In this issue of The Statesider US travel newsletter:
American river adventures: punk rafting, canoe canoodling, and returning from the dead in the Grand Canyon. Also: 100 years of root beer, celebrating Juneteenth, disaster tourists in Paradise, and Nebraska’s chimps — gone but not forgotten.
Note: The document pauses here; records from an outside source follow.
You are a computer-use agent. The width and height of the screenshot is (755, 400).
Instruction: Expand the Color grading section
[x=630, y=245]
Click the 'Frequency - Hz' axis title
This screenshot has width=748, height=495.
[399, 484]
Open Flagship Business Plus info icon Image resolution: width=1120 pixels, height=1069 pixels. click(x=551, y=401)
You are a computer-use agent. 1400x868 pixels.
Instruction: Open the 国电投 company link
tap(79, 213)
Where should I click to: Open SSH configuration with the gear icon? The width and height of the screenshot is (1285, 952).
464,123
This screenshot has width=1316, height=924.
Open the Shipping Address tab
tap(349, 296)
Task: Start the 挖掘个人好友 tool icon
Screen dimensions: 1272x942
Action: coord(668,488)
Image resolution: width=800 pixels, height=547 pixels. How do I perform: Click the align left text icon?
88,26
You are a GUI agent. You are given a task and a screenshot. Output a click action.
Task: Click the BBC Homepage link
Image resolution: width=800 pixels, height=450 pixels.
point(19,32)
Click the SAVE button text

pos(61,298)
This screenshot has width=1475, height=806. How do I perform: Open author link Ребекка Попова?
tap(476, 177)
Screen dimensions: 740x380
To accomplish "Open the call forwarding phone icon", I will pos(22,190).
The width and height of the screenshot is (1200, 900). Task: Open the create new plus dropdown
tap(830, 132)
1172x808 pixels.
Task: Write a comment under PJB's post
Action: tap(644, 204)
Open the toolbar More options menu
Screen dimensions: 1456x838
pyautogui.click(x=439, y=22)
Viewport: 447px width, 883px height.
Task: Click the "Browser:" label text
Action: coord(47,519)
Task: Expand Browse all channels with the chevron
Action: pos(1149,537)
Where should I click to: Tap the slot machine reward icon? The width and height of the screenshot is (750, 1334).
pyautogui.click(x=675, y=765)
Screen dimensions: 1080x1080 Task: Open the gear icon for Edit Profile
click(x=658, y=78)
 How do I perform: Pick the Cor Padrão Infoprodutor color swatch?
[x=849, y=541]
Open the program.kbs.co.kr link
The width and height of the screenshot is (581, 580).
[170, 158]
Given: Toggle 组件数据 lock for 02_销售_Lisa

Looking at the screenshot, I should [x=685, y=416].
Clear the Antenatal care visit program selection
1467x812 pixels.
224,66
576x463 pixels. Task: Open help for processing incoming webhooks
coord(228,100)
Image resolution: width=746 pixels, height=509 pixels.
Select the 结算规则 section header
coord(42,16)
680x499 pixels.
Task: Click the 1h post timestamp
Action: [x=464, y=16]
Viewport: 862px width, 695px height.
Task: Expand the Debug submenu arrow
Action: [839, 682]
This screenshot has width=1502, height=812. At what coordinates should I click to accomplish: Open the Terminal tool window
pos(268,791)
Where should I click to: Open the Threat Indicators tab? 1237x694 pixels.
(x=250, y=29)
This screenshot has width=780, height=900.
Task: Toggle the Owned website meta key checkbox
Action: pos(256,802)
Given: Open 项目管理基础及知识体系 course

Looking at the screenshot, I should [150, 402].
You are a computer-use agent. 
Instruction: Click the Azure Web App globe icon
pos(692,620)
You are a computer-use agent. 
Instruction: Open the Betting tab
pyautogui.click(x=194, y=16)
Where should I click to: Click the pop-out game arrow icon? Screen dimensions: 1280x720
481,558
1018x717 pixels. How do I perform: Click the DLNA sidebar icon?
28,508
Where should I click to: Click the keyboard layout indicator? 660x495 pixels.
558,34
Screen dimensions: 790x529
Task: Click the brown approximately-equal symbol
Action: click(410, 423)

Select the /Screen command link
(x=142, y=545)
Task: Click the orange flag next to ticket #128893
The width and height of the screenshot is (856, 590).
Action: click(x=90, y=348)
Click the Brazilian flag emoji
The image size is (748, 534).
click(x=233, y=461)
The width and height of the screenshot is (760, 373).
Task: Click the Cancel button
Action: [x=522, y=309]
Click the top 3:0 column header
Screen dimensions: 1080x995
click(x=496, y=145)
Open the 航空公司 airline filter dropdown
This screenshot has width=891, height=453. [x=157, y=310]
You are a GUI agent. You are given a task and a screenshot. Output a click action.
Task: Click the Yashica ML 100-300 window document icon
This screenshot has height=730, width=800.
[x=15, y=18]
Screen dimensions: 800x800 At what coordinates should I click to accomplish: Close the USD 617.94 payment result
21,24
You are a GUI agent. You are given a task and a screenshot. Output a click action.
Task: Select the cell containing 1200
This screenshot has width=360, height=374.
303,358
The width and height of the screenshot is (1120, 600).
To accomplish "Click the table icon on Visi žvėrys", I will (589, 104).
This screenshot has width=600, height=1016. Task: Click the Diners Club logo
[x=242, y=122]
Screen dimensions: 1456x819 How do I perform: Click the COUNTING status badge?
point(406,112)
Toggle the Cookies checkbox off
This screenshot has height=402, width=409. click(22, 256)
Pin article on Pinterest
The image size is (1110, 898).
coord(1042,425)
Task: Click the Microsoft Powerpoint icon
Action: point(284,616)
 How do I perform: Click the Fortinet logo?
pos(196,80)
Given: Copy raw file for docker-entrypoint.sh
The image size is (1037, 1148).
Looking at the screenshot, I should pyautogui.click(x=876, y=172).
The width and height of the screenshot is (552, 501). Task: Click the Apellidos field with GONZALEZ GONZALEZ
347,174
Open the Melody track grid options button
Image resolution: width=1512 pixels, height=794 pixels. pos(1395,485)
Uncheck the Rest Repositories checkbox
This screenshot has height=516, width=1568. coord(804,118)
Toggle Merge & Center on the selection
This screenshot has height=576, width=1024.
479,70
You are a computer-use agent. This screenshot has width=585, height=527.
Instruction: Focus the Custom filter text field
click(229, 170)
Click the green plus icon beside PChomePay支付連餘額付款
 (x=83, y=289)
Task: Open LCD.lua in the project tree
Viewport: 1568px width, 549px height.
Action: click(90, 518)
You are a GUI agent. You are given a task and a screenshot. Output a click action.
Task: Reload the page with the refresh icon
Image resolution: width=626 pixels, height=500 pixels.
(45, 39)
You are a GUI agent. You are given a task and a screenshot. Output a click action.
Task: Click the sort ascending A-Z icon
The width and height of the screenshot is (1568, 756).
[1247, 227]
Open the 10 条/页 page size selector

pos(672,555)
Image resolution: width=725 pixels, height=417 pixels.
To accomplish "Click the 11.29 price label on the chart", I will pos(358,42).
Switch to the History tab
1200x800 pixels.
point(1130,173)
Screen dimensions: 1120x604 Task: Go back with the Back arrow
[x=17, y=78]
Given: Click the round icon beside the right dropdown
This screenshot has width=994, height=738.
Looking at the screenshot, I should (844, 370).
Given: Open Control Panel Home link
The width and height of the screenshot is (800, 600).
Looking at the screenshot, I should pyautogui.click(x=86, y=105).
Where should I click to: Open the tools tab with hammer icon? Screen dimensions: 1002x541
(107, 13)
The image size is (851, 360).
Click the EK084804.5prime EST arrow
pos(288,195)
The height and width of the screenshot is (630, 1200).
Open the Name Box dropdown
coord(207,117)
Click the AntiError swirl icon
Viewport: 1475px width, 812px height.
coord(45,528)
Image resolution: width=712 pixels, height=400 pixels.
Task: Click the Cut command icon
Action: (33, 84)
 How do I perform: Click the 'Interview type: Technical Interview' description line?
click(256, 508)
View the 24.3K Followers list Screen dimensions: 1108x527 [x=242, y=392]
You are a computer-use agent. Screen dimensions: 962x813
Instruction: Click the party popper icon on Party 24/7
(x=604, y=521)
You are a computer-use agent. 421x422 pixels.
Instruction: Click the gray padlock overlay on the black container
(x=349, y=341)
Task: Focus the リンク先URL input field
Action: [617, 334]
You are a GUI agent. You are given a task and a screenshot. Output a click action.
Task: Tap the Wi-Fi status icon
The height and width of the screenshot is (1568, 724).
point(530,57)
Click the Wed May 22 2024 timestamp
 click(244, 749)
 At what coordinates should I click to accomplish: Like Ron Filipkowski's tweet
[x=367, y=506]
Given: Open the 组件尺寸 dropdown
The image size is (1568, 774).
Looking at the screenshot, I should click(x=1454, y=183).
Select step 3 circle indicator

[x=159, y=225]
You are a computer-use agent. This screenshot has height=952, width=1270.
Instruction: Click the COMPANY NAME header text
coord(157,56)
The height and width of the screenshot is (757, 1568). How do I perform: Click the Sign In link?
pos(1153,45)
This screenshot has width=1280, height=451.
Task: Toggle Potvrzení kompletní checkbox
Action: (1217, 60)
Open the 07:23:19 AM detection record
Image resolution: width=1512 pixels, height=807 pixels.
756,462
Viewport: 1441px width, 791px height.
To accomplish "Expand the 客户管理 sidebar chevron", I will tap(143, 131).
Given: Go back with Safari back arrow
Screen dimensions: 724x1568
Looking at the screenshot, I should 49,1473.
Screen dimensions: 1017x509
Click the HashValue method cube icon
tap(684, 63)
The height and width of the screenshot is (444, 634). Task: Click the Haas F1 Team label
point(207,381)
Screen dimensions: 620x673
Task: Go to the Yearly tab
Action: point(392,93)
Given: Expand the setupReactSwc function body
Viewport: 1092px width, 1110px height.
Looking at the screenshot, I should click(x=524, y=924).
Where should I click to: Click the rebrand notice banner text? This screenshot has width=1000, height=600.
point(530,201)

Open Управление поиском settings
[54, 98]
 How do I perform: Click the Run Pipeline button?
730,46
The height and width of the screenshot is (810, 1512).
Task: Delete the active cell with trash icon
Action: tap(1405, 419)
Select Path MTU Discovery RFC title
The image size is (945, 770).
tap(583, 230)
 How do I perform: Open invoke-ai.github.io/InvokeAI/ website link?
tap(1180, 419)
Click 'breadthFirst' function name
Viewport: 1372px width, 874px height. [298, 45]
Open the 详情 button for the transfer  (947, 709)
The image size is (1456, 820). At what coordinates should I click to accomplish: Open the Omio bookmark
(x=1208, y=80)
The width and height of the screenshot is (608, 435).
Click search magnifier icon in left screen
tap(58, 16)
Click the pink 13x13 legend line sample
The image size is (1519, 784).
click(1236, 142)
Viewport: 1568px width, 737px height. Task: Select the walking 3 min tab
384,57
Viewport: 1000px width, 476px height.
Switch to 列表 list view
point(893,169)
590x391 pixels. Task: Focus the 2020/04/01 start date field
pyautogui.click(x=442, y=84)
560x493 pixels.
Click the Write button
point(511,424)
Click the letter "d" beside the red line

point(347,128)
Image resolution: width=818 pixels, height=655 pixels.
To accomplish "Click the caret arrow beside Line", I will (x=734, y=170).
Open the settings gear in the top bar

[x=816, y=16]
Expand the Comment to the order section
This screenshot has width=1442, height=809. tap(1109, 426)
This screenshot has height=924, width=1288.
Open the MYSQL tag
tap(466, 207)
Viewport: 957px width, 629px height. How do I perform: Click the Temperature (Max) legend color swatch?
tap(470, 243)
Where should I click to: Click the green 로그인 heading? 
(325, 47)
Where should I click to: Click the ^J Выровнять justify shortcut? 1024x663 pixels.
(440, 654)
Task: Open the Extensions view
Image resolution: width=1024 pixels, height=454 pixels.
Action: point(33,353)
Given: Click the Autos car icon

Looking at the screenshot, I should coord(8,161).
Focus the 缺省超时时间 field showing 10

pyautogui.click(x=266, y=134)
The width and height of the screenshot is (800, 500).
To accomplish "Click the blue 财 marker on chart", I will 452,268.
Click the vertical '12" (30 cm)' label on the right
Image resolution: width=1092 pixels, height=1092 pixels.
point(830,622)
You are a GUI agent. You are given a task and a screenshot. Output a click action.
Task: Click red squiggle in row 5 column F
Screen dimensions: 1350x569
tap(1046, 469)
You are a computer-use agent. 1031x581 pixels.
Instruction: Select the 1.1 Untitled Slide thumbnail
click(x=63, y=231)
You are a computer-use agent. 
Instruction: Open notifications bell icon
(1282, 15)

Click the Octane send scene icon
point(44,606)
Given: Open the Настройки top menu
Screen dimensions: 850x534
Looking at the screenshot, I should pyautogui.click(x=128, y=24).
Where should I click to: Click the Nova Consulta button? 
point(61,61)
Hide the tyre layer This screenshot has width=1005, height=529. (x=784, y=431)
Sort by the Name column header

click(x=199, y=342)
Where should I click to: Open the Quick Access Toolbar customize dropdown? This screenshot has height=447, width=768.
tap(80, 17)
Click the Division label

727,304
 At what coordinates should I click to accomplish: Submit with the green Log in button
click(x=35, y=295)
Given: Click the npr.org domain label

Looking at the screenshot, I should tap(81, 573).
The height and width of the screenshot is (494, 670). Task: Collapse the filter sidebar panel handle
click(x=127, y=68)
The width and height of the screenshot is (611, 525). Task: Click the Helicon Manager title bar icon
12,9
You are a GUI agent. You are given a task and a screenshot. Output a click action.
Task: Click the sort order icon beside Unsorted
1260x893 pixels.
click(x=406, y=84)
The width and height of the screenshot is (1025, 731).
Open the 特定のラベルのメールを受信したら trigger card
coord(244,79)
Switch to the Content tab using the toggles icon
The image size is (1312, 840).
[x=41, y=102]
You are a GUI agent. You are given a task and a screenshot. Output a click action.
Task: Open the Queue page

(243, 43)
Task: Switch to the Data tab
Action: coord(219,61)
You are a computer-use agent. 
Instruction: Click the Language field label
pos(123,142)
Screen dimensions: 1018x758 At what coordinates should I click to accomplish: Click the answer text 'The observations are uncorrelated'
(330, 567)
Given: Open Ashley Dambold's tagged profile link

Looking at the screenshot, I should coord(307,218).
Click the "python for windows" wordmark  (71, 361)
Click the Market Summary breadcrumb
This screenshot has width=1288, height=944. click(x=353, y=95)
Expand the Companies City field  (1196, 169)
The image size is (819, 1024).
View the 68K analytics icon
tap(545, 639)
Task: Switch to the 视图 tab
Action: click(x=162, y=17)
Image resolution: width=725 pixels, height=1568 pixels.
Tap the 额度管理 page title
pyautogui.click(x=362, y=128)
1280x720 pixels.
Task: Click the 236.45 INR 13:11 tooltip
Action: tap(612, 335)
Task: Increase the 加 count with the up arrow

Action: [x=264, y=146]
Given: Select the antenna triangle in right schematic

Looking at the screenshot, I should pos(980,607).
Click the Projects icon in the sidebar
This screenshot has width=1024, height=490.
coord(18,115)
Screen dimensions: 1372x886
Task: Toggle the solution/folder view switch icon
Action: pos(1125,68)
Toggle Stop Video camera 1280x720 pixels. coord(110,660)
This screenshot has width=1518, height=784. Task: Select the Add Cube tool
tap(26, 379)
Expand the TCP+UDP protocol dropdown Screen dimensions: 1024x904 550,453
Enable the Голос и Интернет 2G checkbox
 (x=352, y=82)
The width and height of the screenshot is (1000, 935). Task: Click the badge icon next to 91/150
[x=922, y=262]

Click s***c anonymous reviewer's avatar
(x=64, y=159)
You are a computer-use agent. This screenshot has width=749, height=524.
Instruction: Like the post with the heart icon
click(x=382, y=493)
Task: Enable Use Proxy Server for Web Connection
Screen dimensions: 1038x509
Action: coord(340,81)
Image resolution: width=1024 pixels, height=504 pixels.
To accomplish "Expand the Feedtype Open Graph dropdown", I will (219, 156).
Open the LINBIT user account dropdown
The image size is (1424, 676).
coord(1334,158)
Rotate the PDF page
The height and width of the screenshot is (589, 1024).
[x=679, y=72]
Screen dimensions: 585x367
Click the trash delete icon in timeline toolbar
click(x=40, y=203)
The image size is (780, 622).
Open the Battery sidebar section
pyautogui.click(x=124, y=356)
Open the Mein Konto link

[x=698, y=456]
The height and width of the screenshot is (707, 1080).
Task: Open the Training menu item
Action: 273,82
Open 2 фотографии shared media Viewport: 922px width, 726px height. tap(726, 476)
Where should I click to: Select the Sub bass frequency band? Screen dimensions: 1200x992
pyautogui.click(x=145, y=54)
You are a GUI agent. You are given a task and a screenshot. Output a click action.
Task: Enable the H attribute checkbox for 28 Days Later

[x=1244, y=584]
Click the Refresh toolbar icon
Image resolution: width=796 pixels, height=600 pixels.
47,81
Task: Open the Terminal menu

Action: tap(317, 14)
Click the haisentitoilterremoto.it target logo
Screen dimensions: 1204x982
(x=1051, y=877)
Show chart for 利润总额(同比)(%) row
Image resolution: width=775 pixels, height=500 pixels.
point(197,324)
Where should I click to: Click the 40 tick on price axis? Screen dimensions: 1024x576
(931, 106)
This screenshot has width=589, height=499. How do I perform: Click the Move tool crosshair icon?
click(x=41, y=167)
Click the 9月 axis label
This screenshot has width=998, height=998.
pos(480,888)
Make No Mistake, These Were Wet and Wild Times
It was fun, fun, fun till her daddy took the canoe away. Hunter Oatman-Stanford looks back at the role the humble canoe once played in American romance. Ah, those shameless youths, with their chocolates and their ukuleles and their parasols, tucked into the hull of these floating islands of privacy! Hubba hubba! 👉 Read the story on Collectors Weekly 👈
Adolescents took to the waters with the urgency of salmon fighting their way upstream, spawning a veritable canoe craze, particularly in places like Boston along the Charles River and at Belle Isle, near Detroit. While any canoe would do, companies such as Old Town, Kennebec, and White marketed “courting canoes” specifically designed for waterborne lovebirds.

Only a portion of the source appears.